Why does this matter?
I am largely in agreement with the “toolkit” Jamieson advocates for and believe it to be beneficial in at least three areas:
1. It helps us to speak/write/sing about Jesus in a way that is biblically faithful, theologically sound, and genuinely glorious. On the one hand, it prevents us from diminishing the incredible Scriptural truths regarding Jesus’ full divinity and full humanity. On the other hand, it gives us the freedom to exemplify the beauty of Christ's incarnation through lyrics like, “Amazing love! How can it be that Thou my God shouldst die for me?”
2. It draws our attention to historical theology as an aid to exegesis itself rather than only a guardrail against heresy (as important as that second function is). Too often in the area of biblical interpretation, consulting church fathers or creeds becomes an afterthought, something to check off our list or satisfy our curiosity. But, as Jamieson argues, the great stream of historic Christian teaching (what some authors refer to as the “Great Tradition”) is a source of exegetical and theological wisdom that can help us understand the teachings of God’s Word.

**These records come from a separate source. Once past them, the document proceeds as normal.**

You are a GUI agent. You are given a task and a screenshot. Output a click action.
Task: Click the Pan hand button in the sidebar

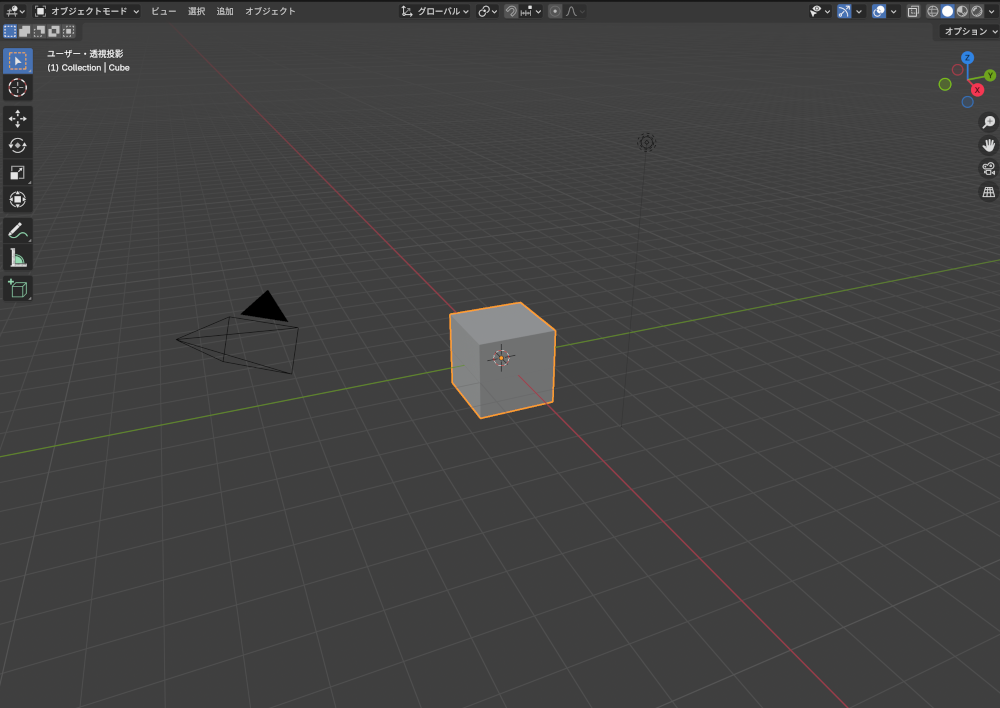pyautogui.click(x=988, y=145)
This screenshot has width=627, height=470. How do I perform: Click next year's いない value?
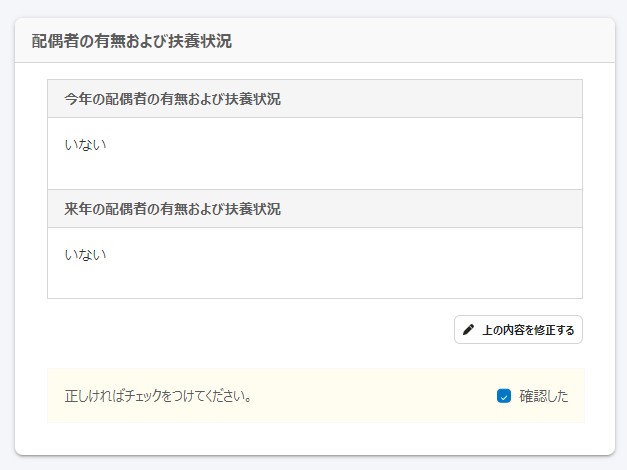tap(85, 255)
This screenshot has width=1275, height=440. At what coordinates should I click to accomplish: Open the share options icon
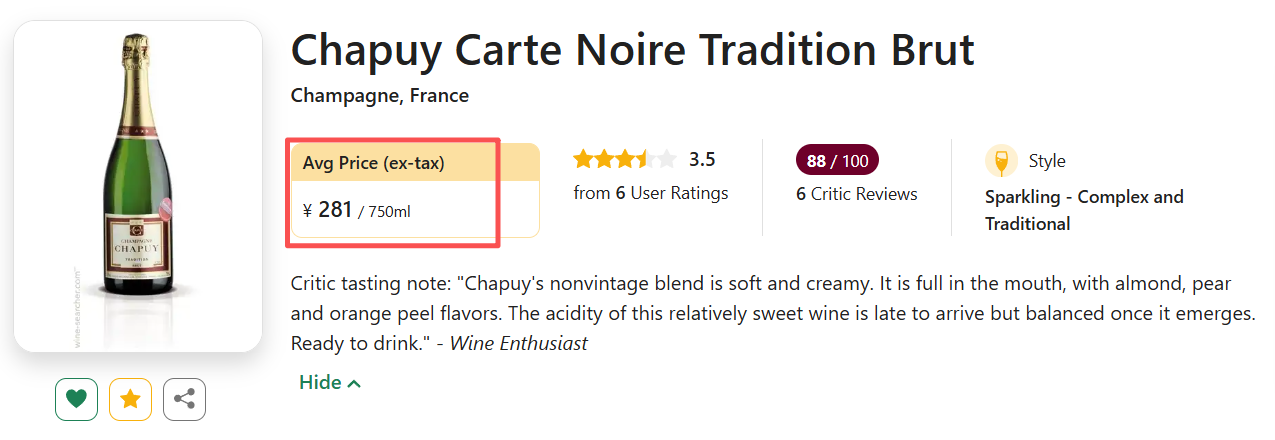coord(184,400)
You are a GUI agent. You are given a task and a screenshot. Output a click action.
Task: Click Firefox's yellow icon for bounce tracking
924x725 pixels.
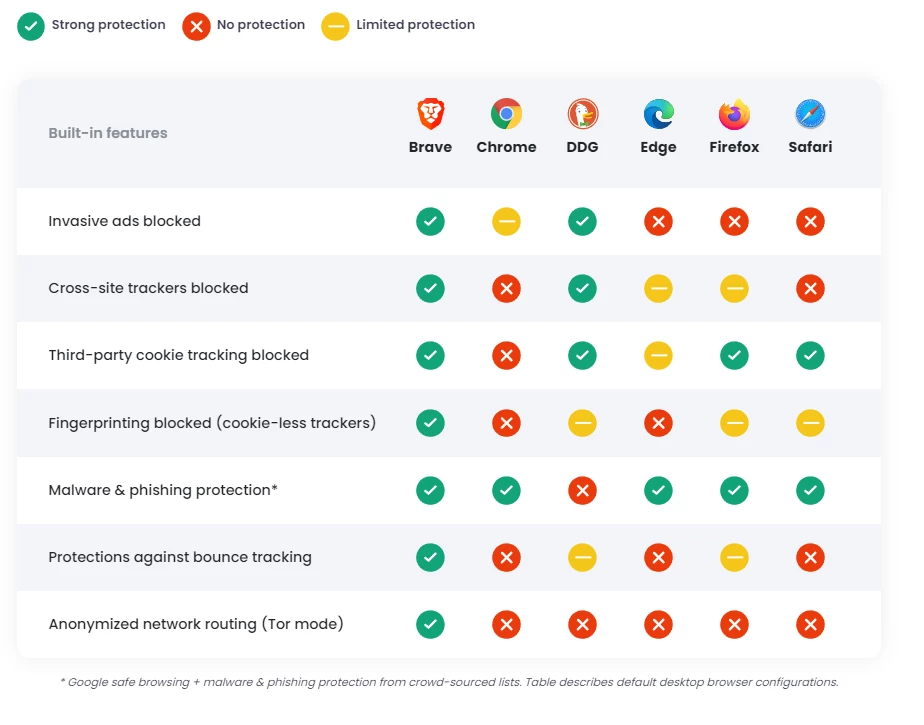tap(734, 558)
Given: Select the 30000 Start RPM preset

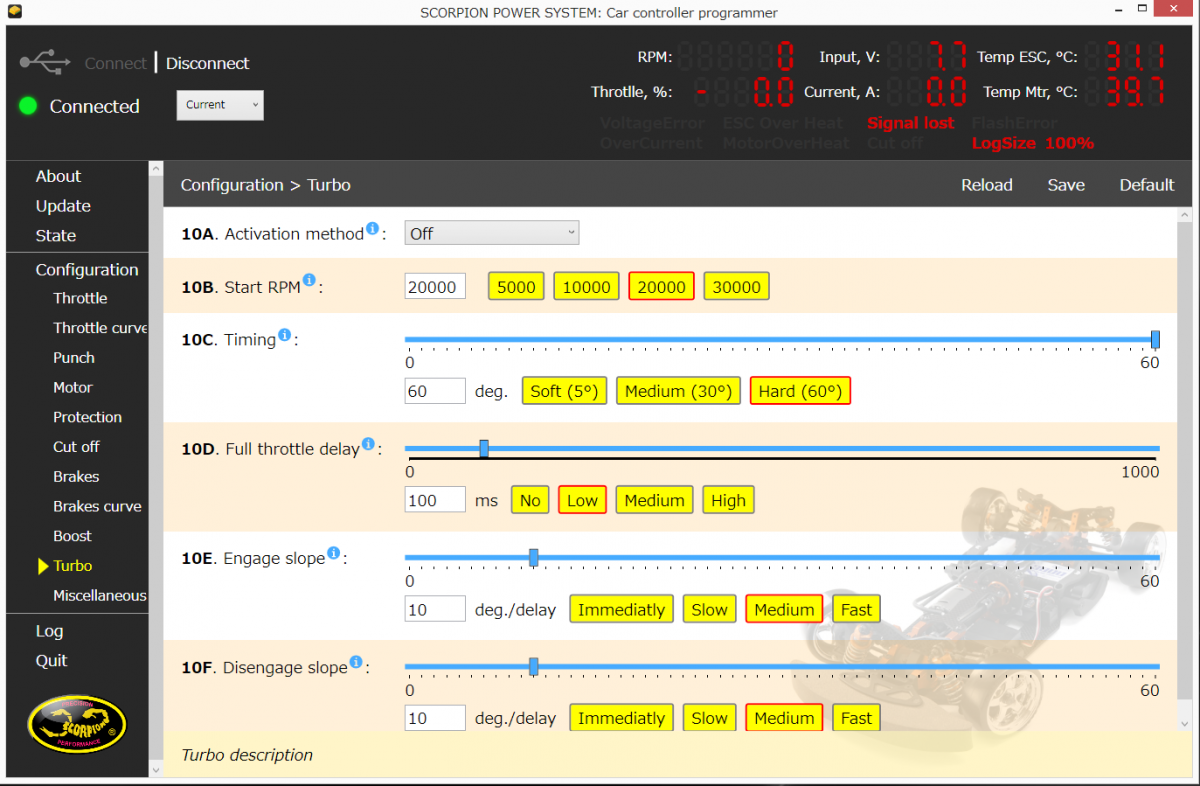Looking at the screenshot, I should click(x=736, y=287).
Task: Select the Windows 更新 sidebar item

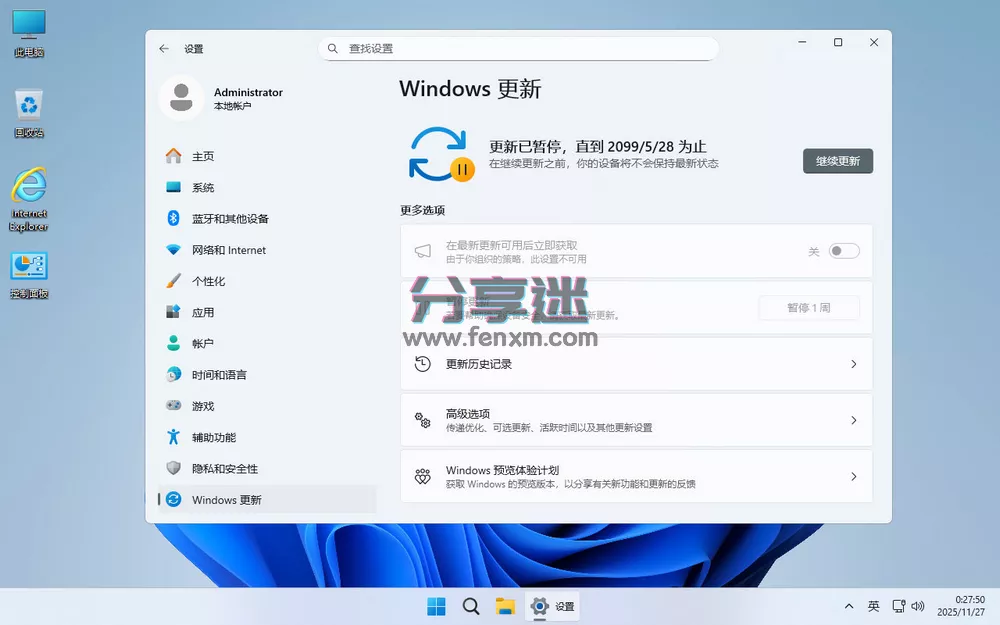Action: click(x=227, y=499)
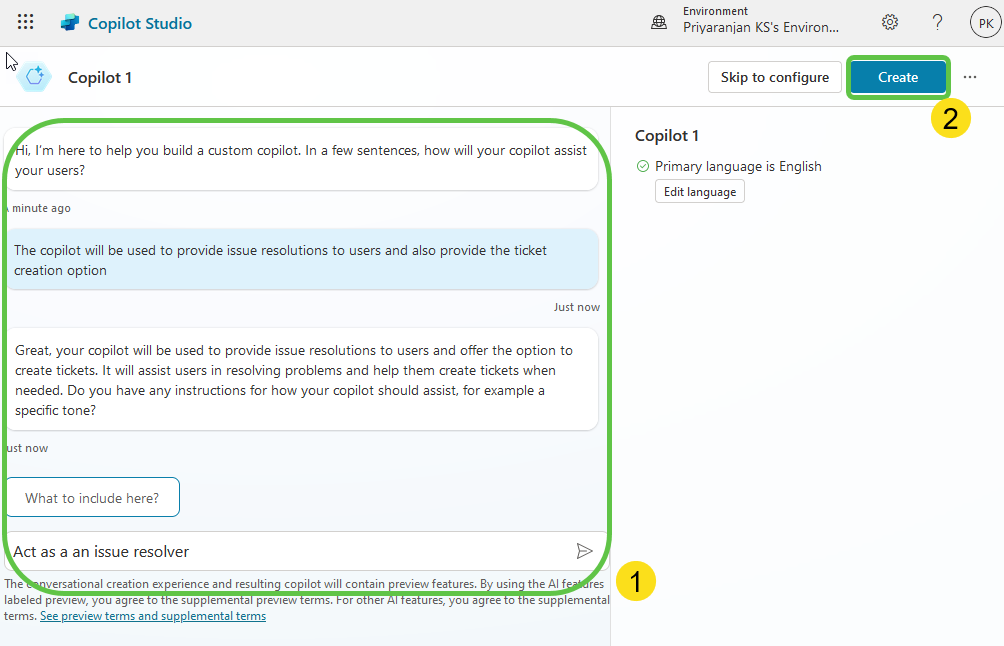The width and height of the screenshot is (1004, 646).
Task: Click the green checkmark beside Primary language
Action: tap(641, 166)
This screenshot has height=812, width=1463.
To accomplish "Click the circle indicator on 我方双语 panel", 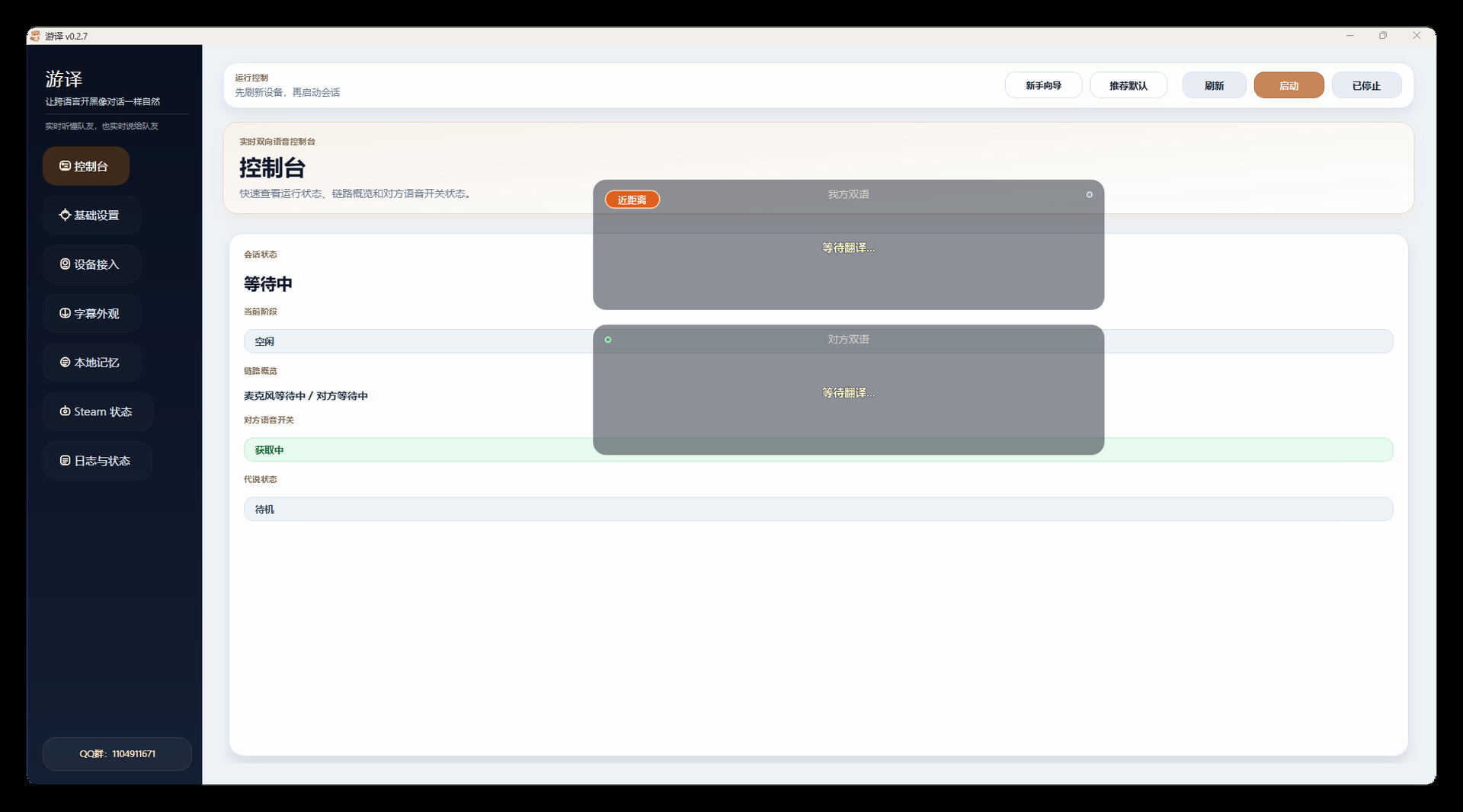I will tap(1089, 194).
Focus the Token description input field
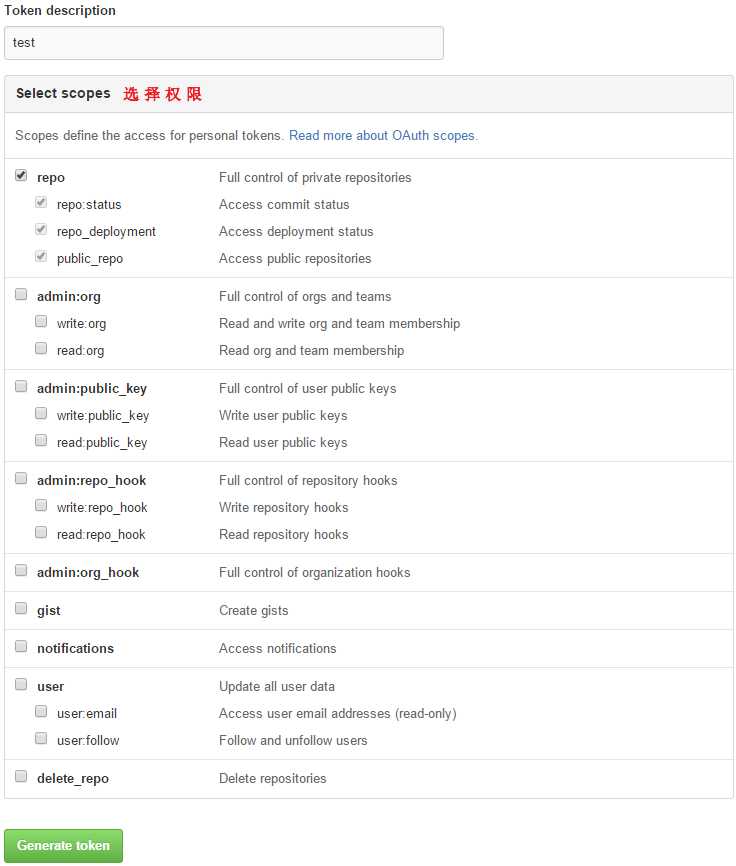Screen dimensions: 736x866 [224, 43]
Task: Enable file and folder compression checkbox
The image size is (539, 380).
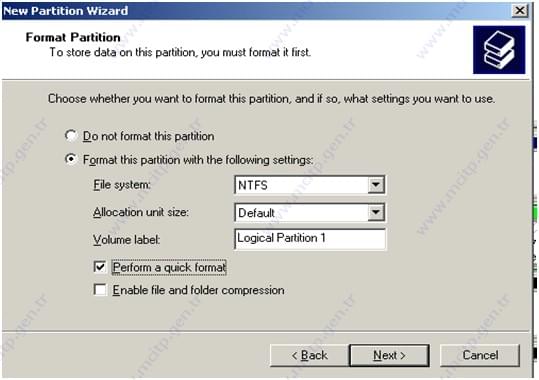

3. That said, as helpful as church fathers and creeds can be, Scripture and Scripture alone is our final authority. The Reformation principle of sola Scriptura means that all other sources of doctrinal teaching are ultimately subject to the teachings of the Bible itself. Jamieson’s willingness to differ from weighty figures of church history where he sees their conclusions differing from the biblical text should serve as an example for us to imitate as well. Draw from the well of wisdom that is historical theology; but do not make simple appeals to tradition as an authority over what the text is actually saying.